NCT03242772.

Study characteristics
Methods	11‐week parallel trial of amphetamine plus parent training versus placebo plus parent training
Participants	Inclusion criteria: children 3‐10 years parent or legal guardian consents and is willing to comply with all study procedures and is available for the duration of the study diagnosed with both ASD and ADHD based consensus diagnosis informed by results of the ADOS‐2, ADI‐R, and a Standardized ADHD Diagnostic Interview and the MINI psychiatric diagnostic interview in good general health as evidenced by medical history and physical exam and review of safety labs and ECG Exclusion criteria: recent use of prohibited psychoactive medication in close proximity of baseline assessments known allergic reactions to amphetamines known history of or personal history of sudden non‐ischaemic cardiac death in a first or second degree family member (sibling, parent, aunt, uncle, cousin or grandparent) or significant cardiac abnormalities or disease inability of the caregiver participating in P‐ESDM and responding to questionnaires to fluently speak English presence of any psychiatric conditions or psychiatric symptoms in addition to ASD and ADHD History of epilepsy or seizure disorder (except for history of simple febrile seizures or if the child is seizure free (regardless of seizure type) for the past year) Location/setting: Duke Center for Autism and Brain Development, USA Number of withdrawals/dropouts: amphetamine group 3 dropped out (2. LTFU, 1 withdrew); placebo group 1 dropped out due to "physician decision" Gender: 12 male, 6 female Mean age: intervention group 86.83 (SD20.80) months; placebo group 103.00 (18.88) months IQ: not reported Baseline ABC‐I scores or other BoC: not an outcome Concomitant medications:details not provided History of previous medications: details not provided
Interventions	Intervention: amphetamine: administered in the morning. Treatment initiated at 1 tablet = 3.1 mg or 0 mg of mixed amphetamine. Doses flexibly titrated upward and "may be decreased or stopped at any time." Parent training: all participants receive 8 weekly parent‐child therapy sessions. Sessions delivered by a therapist trained in parent coaching and Early Start Denver Model principles and strategies, and utilising a therapy manual (includes coaching for behaviour management and handouts) Comparator: placebo: matched placebo tablets administered in the morning and provided for 11 weeks. Tablets "titrated in the same way as the active drug and may be stopped at any time." Parent training: all participants receive 8 weekly parent‐child therapy sessions. Sessions delivered by a therapist trained in parent coaching and Early Start Denver Model principles and strategies, and utilising a therapy manual (includes coaching for behaviour management and handouts)
Outcomes	Primary outcomes: adverse effects Secondary outcomes: none reported Timing of outcome assessments: 11 weeks (endpoint)
Notes	Study start date: December 2018 Study end date: results submitted online December 2021 Funding: Duke University Conflicts of interest: details not provided
Risk of bias
Bias	Authors' judgement	Support for judgement
Random sequence generation (selection bias)	Unclear risk	Only information "Allocation: Randomized"
Allocation concealment (selection bias)	Unclear risk	Only information "Allocation: Randomized"
Blinding of participants and personnel (performance bias) All outcomes	Unclear risk	No information apart from, "Masking: Quadruple (Participant, Care Provider, Investigator, Outcomes Assessor)"
Blinding of outcome assessment (detection bias) All outcomes	Unclear risk	No information apart from, "Masking: Quadruple (Participant, Care Provider, Investigator, Outcomes Assessor)"

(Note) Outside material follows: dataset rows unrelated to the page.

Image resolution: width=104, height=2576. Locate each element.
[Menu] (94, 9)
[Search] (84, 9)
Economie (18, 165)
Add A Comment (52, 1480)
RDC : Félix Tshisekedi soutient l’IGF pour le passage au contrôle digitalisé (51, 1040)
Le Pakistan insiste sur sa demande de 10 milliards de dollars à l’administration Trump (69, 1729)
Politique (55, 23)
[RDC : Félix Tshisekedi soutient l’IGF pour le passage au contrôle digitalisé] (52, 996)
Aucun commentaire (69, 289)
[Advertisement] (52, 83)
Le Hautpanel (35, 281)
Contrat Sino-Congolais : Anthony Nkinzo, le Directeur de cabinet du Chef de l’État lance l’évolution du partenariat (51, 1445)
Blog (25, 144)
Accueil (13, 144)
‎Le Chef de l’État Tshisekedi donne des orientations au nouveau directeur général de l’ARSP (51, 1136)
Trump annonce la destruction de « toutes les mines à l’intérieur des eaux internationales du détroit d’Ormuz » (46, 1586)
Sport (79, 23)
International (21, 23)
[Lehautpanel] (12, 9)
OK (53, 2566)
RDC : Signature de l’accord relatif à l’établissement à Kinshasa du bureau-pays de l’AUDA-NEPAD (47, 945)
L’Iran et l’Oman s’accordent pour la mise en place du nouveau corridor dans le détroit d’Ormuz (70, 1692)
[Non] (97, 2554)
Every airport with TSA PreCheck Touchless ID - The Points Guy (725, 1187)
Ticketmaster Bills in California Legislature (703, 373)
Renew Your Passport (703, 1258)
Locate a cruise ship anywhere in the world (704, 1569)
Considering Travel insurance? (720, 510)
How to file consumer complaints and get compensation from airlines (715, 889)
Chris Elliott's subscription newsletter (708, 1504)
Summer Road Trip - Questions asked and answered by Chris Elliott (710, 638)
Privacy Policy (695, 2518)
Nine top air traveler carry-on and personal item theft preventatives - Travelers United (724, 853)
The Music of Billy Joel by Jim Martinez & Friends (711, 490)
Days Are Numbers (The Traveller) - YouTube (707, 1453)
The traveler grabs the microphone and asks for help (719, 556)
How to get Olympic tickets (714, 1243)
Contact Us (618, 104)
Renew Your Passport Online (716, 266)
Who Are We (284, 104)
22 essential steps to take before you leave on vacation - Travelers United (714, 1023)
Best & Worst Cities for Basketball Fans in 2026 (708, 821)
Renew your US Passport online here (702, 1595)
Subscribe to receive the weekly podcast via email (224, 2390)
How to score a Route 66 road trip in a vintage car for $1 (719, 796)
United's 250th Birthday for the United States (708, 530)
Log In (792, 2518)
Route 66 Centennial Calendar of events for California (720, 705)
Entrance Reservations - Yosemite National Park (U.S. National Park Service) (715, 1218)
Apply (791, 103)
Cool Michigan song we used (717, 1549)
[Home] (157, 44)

Incomplete outcome data (attrition bias) All outcomes	High risk	Primary outcome data not reported. "This variable required behavioral coding of videotaped caregiver‐child interactions collected at two time points. This coding were not conducted due to the fact that the study was terminated and time 2 data were not collected for participants due to safety concerns related to Covid‐19."
Selective reporting (reporting bias)	High risk	Primary outcome data not reported. "This variable required behavioral coding of videotaped caregiver‐child interactions collected at two time points. This coding were not conducted due to the fact that the study was terminated and time 2 data were not collected for participants due to safety concerns related to Covid‐19."
Other bias	Low risk	"Principal Investigators are NOT employed by the organization sponsoring the study." "There is NOT an agreement between Principal Investigators and the Sponsor (or its agents) that restricts the PI's rights to discuss or publish trial results after the trial is completed."